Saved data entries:
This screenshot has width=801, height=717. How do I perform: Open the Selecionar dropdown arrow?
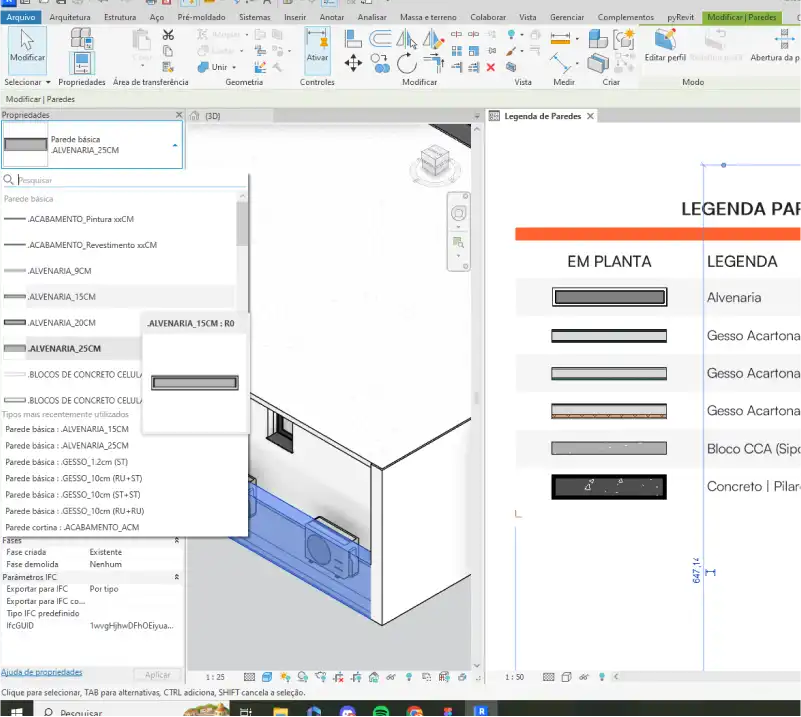tap(48, 82)
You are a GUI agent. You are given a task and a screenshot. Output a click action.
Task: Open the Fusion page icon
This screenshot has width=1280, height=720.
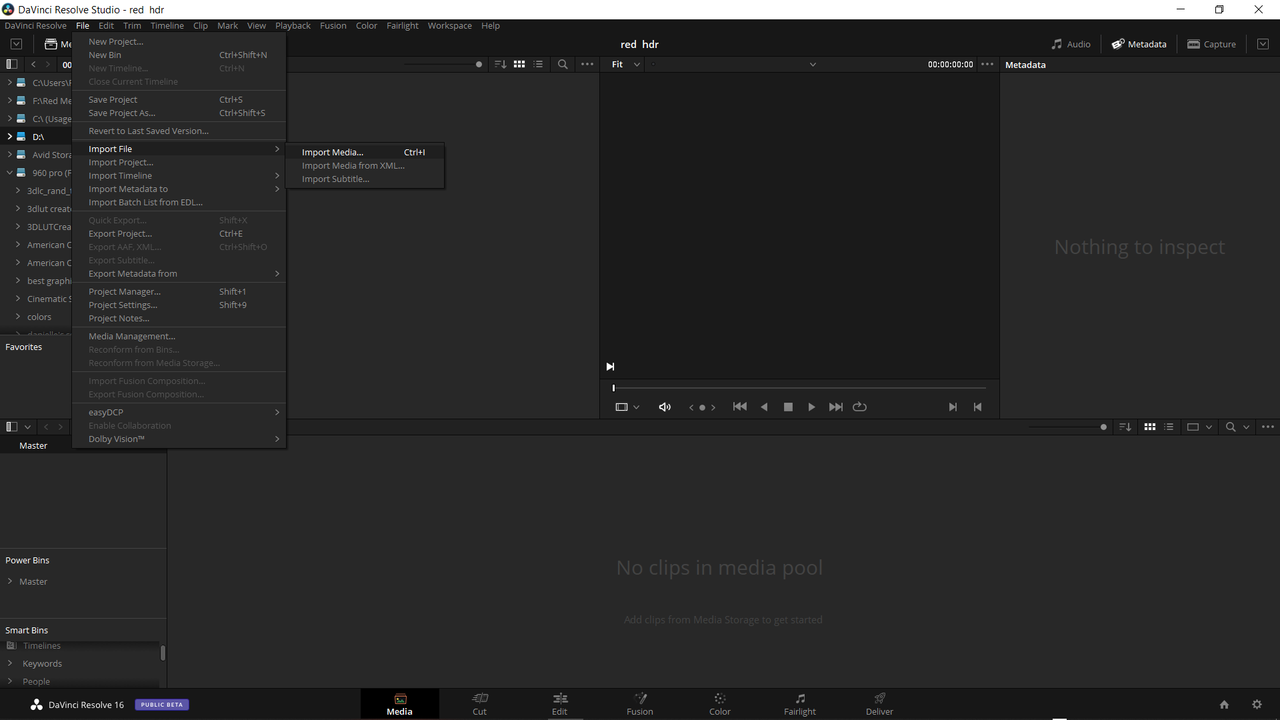click(640, 704)

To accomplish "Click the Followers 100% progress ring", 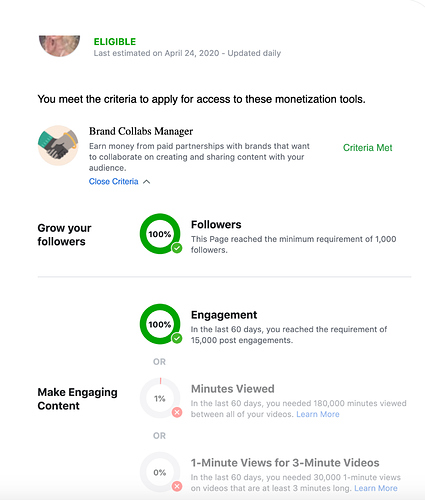I will coord(160,234).
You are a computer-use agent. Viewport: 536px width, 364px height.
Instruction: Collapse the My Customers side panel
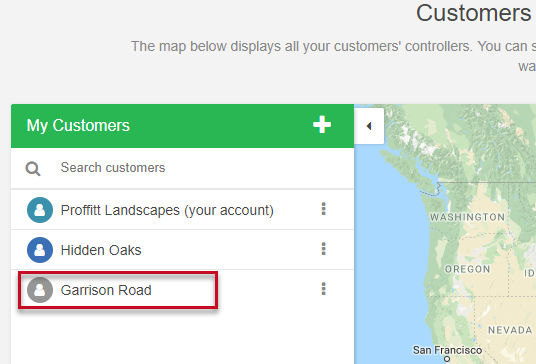(x=369, y=126)
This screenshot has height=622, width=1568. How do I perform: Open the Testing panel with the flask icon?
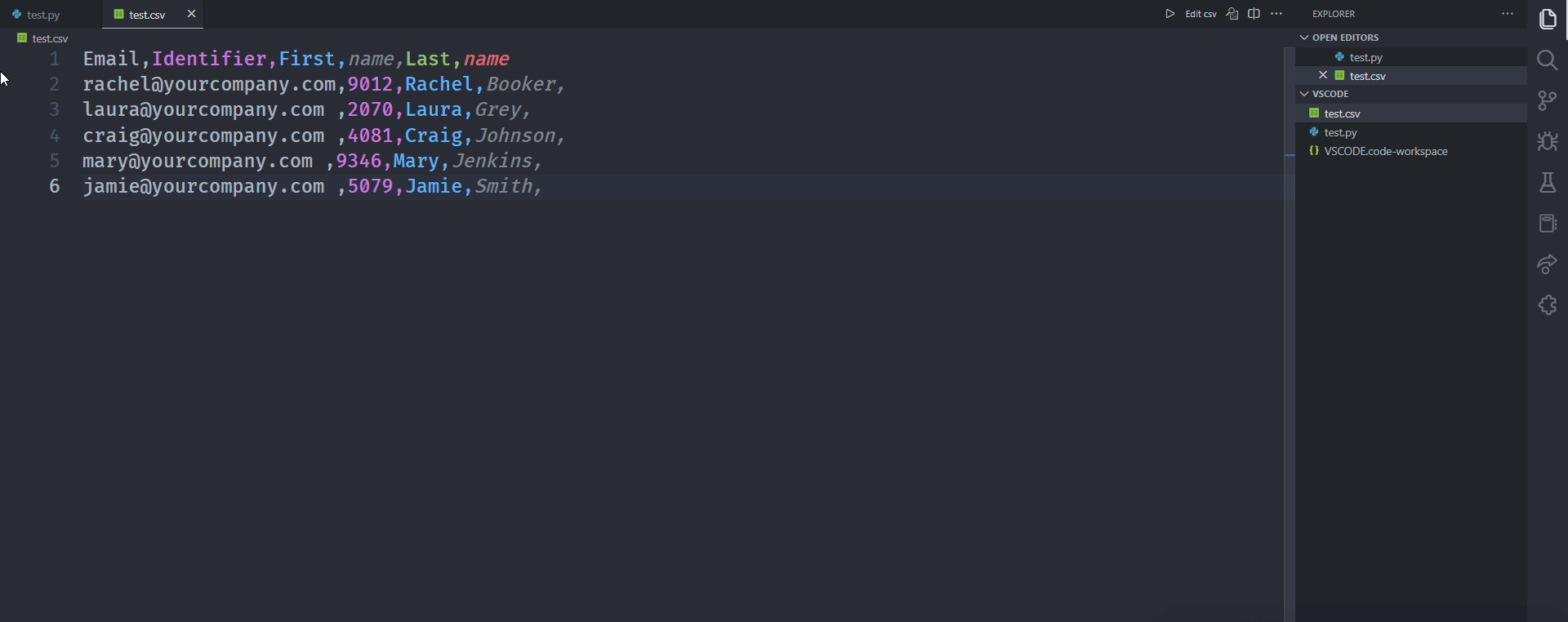(1548, 182)
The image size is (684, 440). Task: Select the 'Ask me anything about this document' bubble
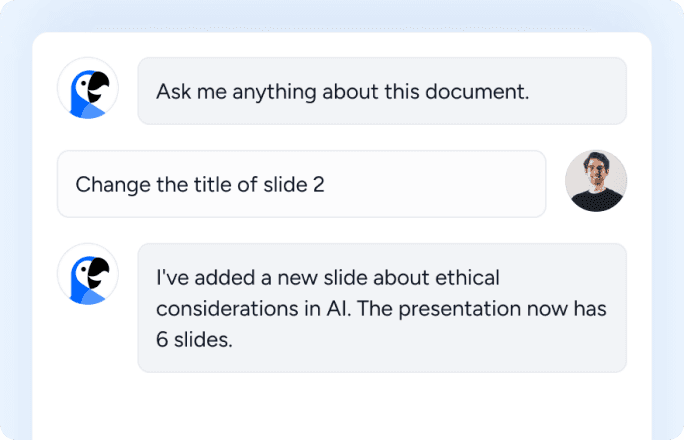click(x=382, y=91)
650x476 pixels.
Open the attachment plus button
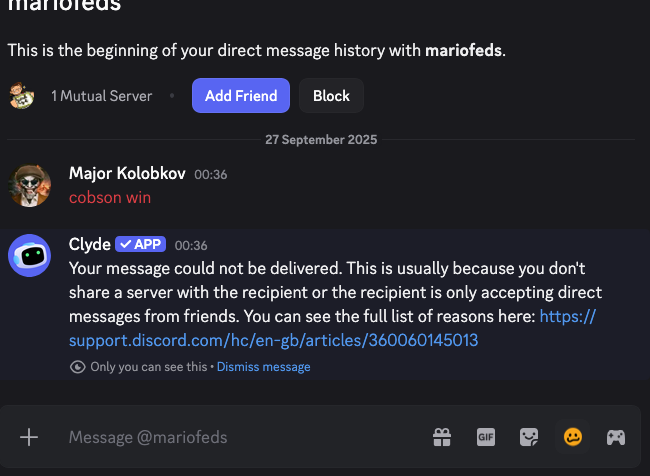[29, 437]
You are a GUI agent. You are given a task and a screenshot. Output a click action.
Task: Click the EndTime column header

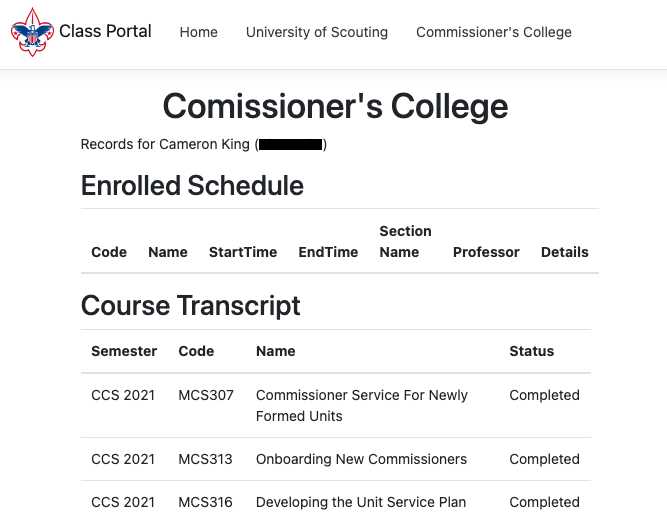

Required action:
Could you repeat exactly the lines from the one containing "You are a computer-use" through the last line of the records, both included, without the pictures?

Completed task:
You are a computer-use agent. Viewport: 536px width, 364px height.
Instruction: Collapse the My Customers side panel
(x=369, y=126)
This screenshot has height=622, width=1568. How do I perform: Open the Testing panel with the flask icon?
(1548, 182)
The image size is (684, 440). Task: Select the 'Ask me anything about this document' bubble
click(x=382, y=91)
650x476 pixels.
Open the attachment plus button
[29, 437]
You are a GUI agent. You are given a task and a screenshot. Output a click action.
Task: Click the EndTime column header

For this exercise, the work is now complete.